→ **What is required**: Copy out every item below, substituting "Where do I tap to" for each occurrence of "Where should I click to" and leaving everything else untouched.

───── Task material

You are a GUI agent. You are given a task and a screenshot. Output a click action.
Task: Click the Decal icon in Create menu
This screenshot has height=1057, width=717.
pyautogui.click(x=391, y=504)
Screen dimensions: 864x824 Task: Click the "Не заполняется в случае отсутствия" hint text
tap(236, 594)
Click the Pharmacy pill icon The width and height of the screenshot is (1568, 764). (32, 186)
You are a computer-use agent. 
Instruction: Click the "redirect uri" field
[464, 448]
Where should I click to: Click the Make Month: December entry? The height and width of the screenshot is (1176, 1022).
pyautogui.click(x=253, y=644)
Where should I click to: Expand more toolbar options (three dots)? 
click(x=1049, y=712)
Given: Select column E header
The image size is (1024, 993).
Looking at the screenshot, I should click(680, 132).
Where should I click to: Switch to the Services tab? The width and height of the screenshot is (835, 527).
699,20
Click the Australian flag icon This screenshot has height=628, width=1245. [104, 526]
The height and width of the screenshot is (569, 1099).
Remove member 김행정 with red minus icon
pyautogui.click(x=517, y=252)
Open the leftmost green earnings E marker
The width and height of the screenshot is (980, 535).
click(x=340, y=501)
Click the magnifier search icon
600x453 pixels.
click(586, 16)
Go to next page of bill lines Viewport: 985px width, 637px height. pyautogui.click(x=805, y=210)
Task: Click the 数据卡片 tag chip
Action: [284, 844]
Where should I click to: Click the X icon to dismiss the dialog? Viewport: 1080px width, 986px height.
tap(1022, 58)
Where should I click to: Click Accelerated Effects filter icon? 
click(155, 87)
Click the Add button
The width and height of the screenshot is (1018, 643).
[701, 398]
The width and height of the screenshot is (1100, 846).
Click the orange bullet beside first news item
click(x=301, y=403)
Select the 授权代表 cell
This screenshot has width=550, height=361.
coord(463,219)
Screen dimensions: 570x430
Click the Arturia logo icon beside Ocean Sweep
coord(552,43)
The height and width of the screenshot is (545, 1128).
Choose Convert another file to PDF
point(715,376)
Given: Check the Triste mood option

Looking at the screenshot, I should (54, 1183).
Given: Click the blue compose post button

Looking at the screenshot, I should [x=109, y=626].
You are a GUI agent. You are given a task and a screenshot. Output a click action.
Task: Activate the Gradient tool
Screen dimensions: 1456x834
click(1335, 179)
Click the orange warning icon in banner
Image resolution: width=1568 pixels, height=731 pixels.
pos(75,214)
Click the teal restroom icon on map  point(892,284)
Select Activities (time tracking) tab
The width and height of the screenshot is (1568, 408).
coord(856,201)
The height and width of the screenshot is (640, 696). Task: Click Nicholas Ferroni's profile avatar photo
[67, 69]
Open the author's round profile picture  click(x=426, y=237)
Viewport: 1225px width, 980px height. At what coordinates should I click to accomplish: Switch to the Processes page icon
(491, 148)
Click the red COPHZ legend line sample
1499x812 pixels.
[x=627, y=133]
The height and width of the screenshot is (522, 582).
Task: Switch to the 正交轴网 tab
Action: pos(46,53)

──────────

→ **Worked answer**:
You are a GUI agent. You are given a task and a screenshot. Output a click action.
Task: Click the Decal icon in Create menu
This screenshot has height=1057, width=717.
pyautogui.click(x=391, y=504)
Screen dimensions: 864x824 Task: Click the "Не заполняется в случае отсутствия" hint text
tap(236, 594)
Click the Pharmacy pill icon The width and height of the screenshot is (1568, 764). (32, 186)
You are a computer-use agent. 
Instruction: Click the "redirect uri" field
[464, 448]
Where do I tap to: Click the Make Month: December entry? The height and width of the screenshot is (1176, 1022).
pyautogui.click(x=253, y=644)
Where do I tap to: Expand more toolbar options (three dots)? 
click(x=1049, y=712)
Given: Select column E header
The image size is (1024, 993).
Looking at the screenshot, I should click(680, 132).
Where do I tap to: Switch to the Services tab? The width and height of the screenshot is (835, 527).
699,20
Click the Australian flag icon This screenshot has height=628, width=1245. [104, 526]
The height and width of the screenshot is (569, 1099).
Remove member 김행정 with red minus icon
pyautogui.click(x=517, y=252)
Open the leftmost green earnings E marker
The width and height of the screenshot is (980, 535).
click(x=340, y=501)
Click the magnifier search icon
600x453 pixels.
click(586, 16)
Go to next page of bill lines Viewport: 985px width, 637px height. pyautogui.click(x=805, y=210)
Task: Click the 数据卡片 tag chip
Action: [284, 844]
Where do I tap to: Click the X icon to dismiss the dialog? Viewport: 1080px width, 986px height.
tap(1022, 58)
Where do I tap to: Click Accelerated Effects filter icon? 
click(155, 87)
Click the Add button
The width and height of the screenshot is (1018, 643).
[701, 398]
The width and height of the screenshot is (1100, 846).
Click the orange bullet beside first news item
click(x=301, y=403)
Select the 授权代表 cell
This screenshot has width=550, height=361.
coord(463,219)
Screen dimensions: 570x430
Click the Arturia logo icon beside Ocean Sweep
coord(552,43)
The height and width of the screenshot is (545, 1128).
Choose Convert another file to PDF
point(715,376)
Given: Check the Triste mood option

Looking at the screenshot, I should (54, 1183).
Given: Click the blue compose post button

Looking at the screenshot, I should [x=109, y=626].
You are a GUI agent. You are given a task and a screenshot. Output a click action.
Task: Activate the Gradient tool
Screen dimensions: 1456x834
click(1335, 179)
Click the orange warning icon in banner
Image resolution: width=1568 pixels, height=731 pixels.
pos(75,214)
Click the teal restroom icon on map  point(892,284)
Select Activities (time tracking) tab
The width and height of the screenshot is (1568, 408).
coord(856,201)
The height and width of the screenshot is (640, 696). Task: Click Nicholas Ferroni's profile avatar photo
[67, 69]
Open the author's round profile picture  click(x=426, y=237)
Viewport: 1225px width, 980px height. At what coordinates should I click to accomplish: Switch to the Processes page icon
(491, 148)
Click the red COPHZ legend line sample
1499x812 pixels.
[x=627, y=133]
The height and width of the screenshot is (522, 582).
Task: Switch to the 正交轴网 tab
Action: pos(46,53)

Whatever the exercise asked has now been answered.